Keywords: esophageal squamous cell carcinoma, tumor heterogeneity, tumor evolution, precision medicine
1. Introduction
Esophageal carcinoma is the sixth most lethal cancer type worldwide, responsible for over 400,000 deaths annually [1,2]. Esophageal squamous cell carcinoma (ESCC) is the predominant histological subtype, accounting for 90% of cases [3,4]. Despite noteworthy advances in both cancer diagnosis and therapy, the clinical outlook for ESCC patients remains dismal, with a five-year survival rate below 30% [5,6]. A number of lines of evidence have demonstrated that this poor clinical outcome is at least partially attributed to the substantial intertumor and intratumor heterogeneity in ESCC [7,8].
The concept of tumor heterogeneity contains both intertumor and intratumor forms. Intertumor heterogeneity concerns the phenotypic and molecular differences among tumors from different patients, while intratumor heterogeneity refers to biological variations within the same tumor [9,10,11,12,13]. Heterogeneity is an important attribute of cancer and a major contributor to tumor progression. It manifests at two major levels: genomic (somatic mutations, copy number alterations, chromosomal rearrangements, etc.) and non-genomic (epigenomic changes, microenvironmental variabilities, etc.) [14,15]. The degree and complexity of tumor heterogeneity influence the strategy of tumor biopsy, cancer diagnosis, and treatment planning [7,9,14,16,17,18]. Increasingly, advances in sequencing technology and analysis algorithms have substantially promoted the understanding of both intertumor and intratumor heterogeneity in many cancer types, including ESCC [7,19,20]. However, translation of the accumulated knowledge on ESCC heterogeneity into clinical practice is still challenging. A systematic understanding of ESCC heterogeneity with respect to its composition, function, and implication is therefore urgently needed.

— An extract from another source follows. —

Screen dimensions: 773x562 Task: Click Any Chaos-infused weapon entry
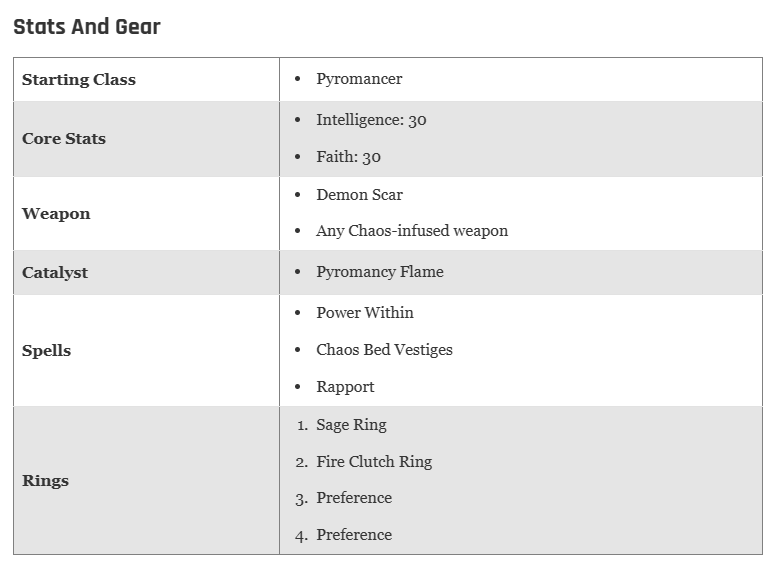coord(412,231)
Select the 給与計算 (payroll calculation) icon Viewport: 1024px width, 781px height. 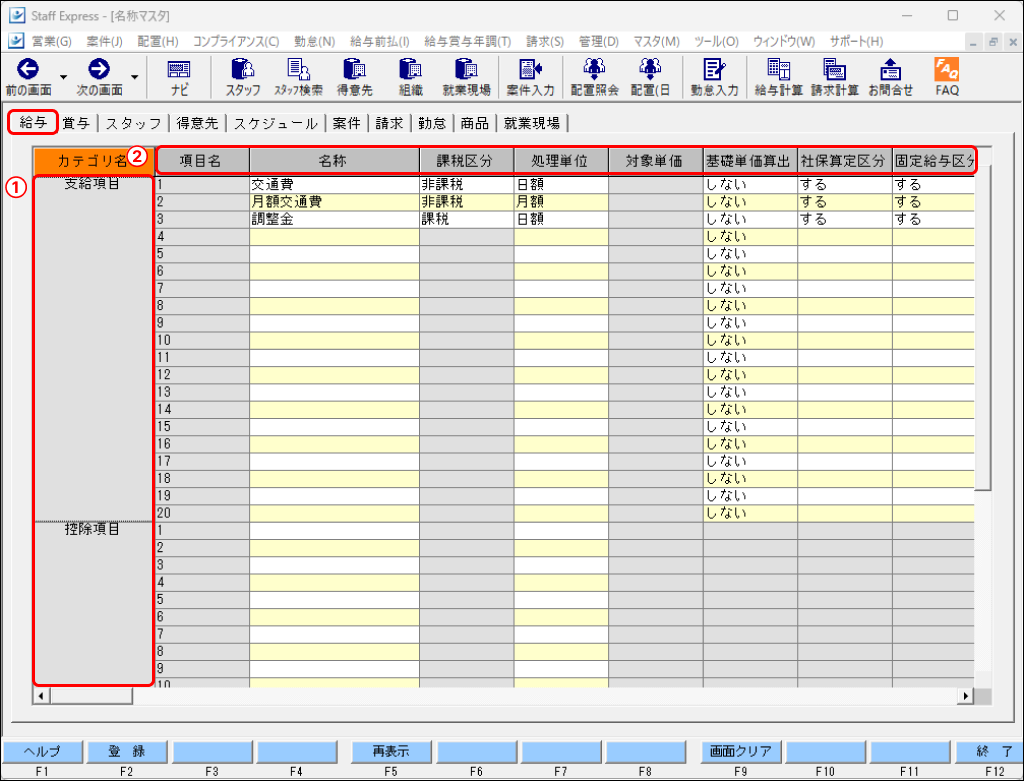780,75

In this review, we summarized the evidence for both genomic and non-genomic sources of ESCC heterogeneity and discussed their biological and clinical significance in the context of tumor evolution. We also described new technologies and methodologies that might further our understanding and management of ESCC heterogeneity and shared our perspectives on the future of this field.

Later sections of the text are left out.